When you reach the line containing "Rugăciune pentru luminarea" in the entries below, start writing out each line exactly, and stop after the line containing "Rugăciuni de mulțumire (50, 1353)".

Top of INPUT MATERIAL

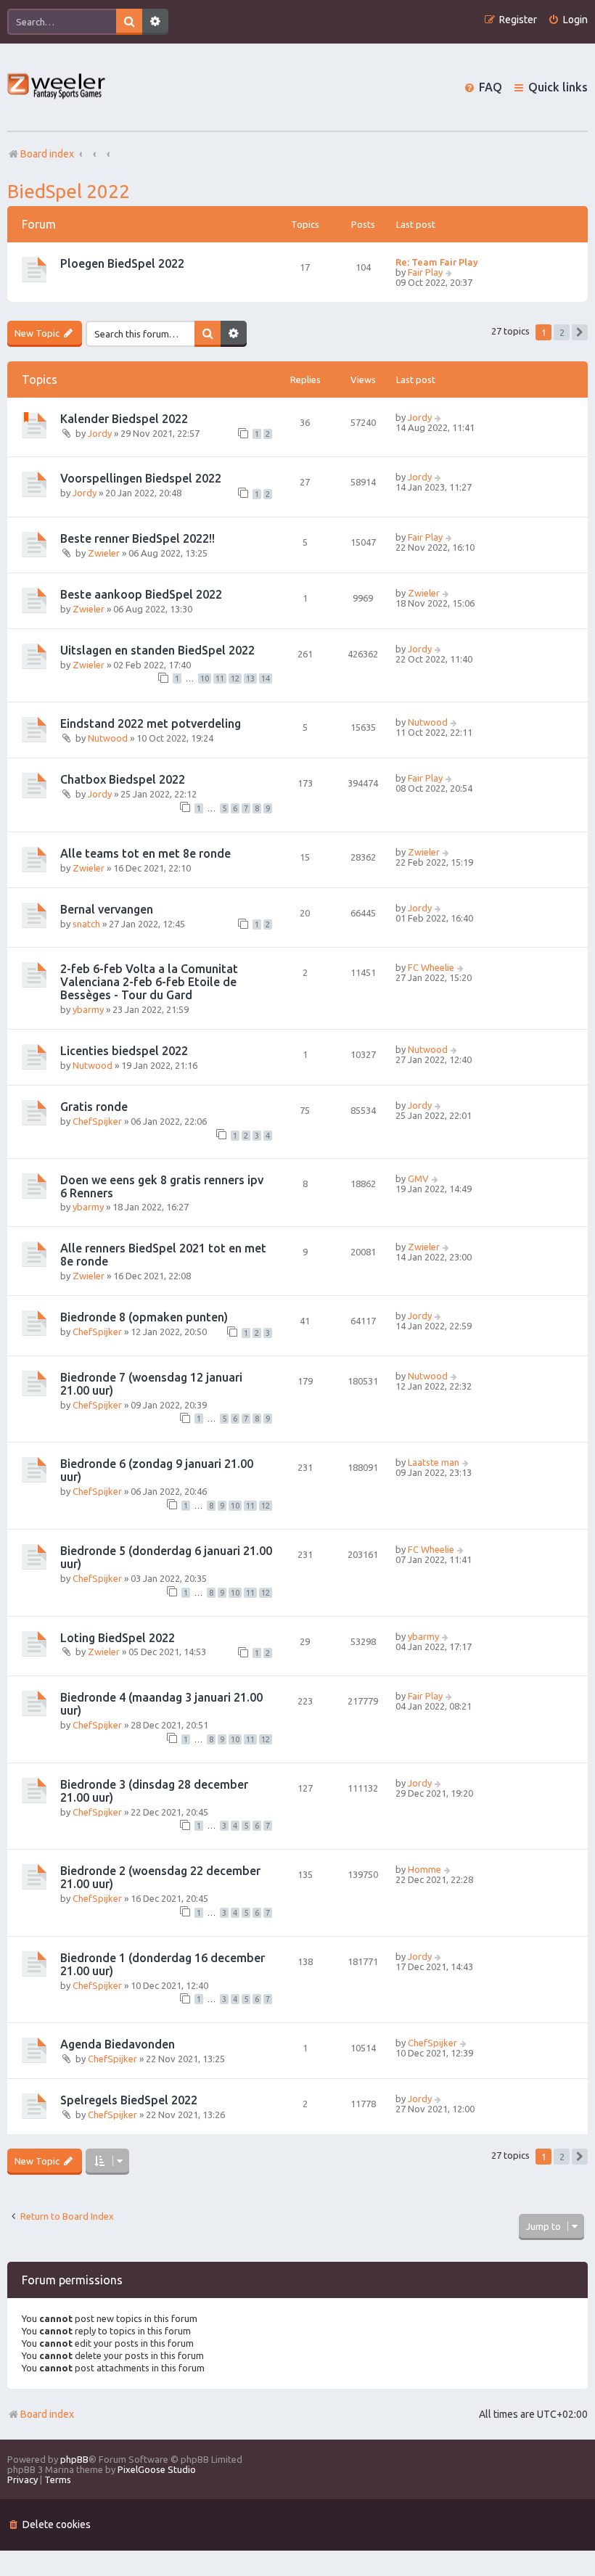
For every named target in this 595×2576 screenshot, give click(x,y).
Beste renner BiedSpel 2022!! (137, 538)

Bottom of INPUT MATERIAL
Top of INPUT MATERIAL

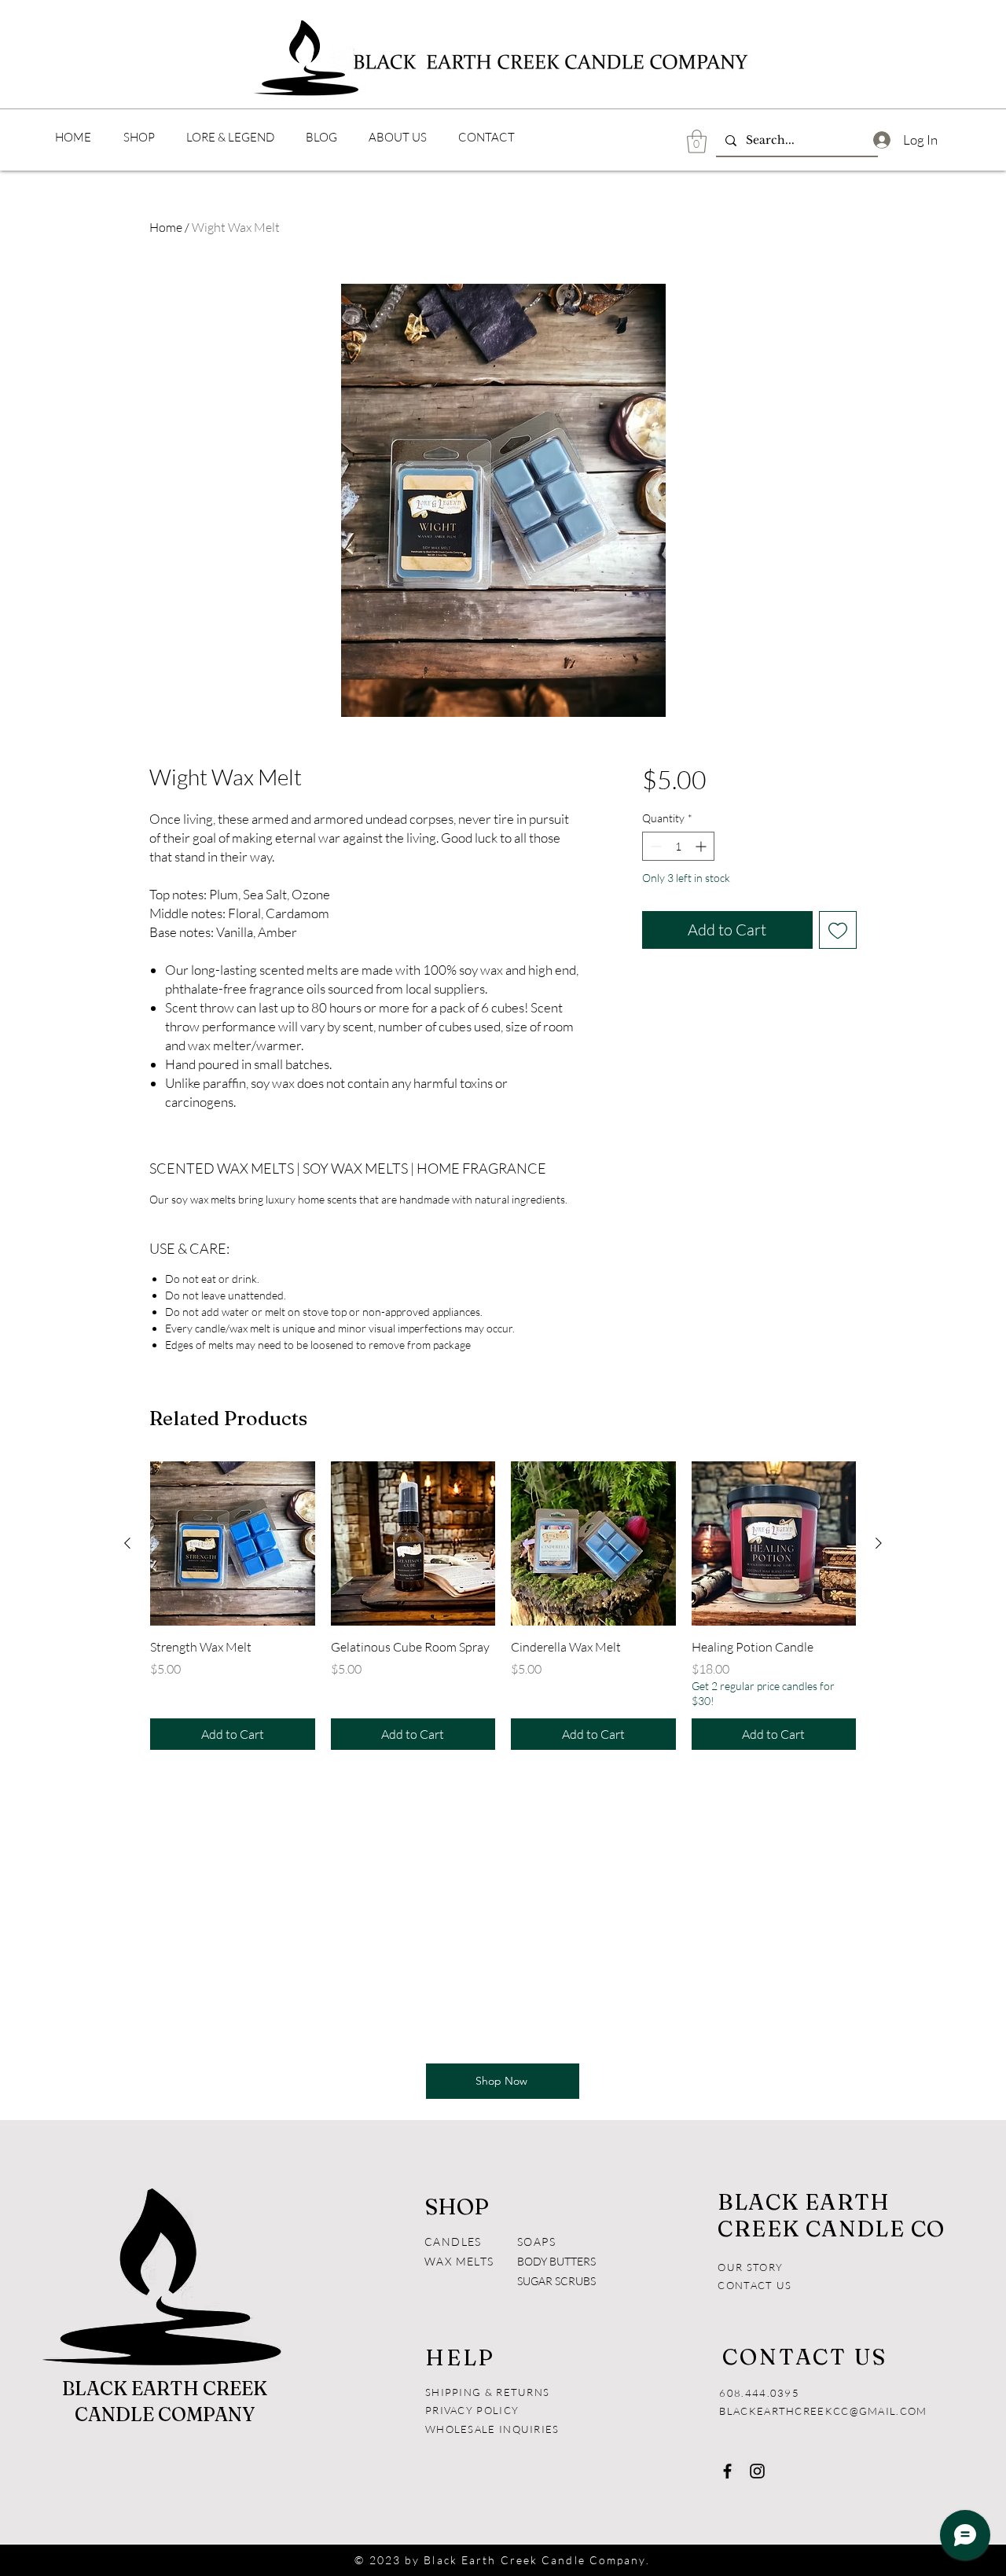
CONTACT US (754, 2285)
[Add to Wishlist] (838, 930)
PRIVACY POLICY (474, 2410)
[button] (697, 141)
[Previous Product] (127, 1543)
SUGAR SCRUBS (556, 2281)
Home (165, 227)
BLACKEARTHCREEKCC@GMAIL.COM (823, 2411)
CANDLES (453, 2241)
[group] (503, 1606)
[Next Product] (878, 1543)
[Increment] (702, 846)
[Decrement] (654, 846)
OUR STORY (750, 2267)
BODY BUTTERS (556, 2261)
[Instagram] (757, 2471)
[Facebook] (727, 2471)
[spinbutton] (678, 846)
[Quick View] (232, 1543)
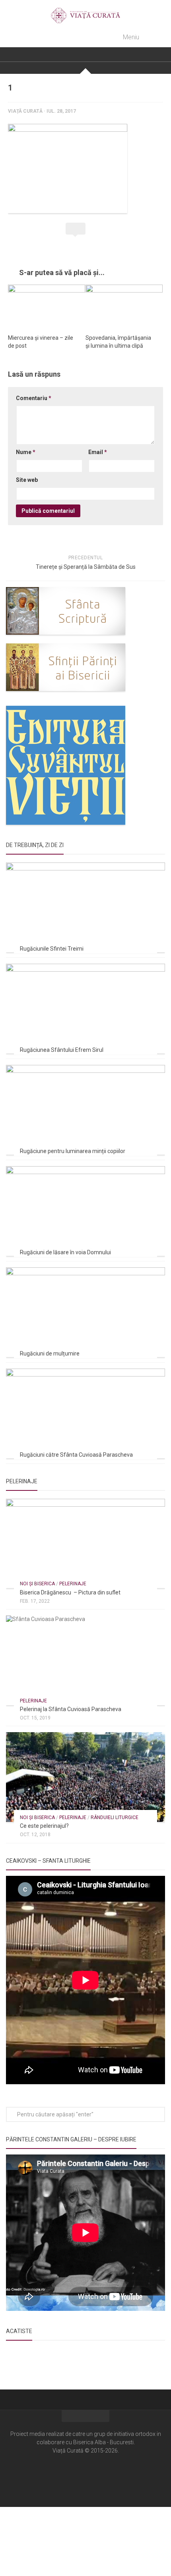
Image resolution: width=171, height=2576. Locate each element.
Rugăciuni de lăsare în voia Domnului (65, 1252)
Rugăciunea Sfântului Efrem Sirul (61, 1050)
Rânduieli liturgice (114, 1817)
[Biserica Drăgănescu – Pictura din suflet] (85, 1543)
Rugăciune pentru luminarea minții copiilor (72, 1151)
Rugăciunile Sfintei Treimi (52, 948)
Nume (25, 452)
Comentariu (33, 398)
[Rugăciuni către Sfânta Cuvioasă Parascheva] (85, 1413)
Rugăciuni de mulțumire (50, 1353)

Bottom of INPUT MATERIAL
Top of INPUT MATERIAL

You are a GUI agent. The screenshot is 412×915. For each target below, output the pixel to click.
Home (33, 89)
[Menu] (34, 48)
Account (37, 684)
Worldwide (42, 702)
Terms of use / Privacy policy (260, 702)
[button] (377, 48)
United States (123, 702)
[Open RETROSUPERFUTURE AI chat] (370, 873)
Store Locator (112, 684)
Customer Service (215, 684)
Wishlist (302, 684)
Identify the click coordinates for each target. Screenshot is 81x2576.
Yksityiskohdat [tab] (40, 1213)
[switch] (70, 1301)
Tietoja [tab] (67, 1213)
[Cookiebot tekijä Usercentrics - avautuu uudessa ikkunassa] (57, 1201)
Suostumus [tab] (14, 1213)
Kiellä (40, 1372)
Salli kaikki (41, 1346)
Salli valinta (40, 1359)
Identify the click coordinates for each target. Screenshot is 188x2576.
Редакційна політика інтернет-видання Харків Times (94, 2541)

Bottom of INPUT MATERIAL

COMPLETED TASK —
Rugăciune pentru luminarea minții copiilor (72, 1151)
Rugăciunile Sfintei Treimi (52, 948)
Nume (25, 452)
Comentariu (33, 398)
[Rugăciuni către Sfânta Cuvioasă Parascheva] (85, 1413)
Rugăciuni de mulțumire (50, 1353)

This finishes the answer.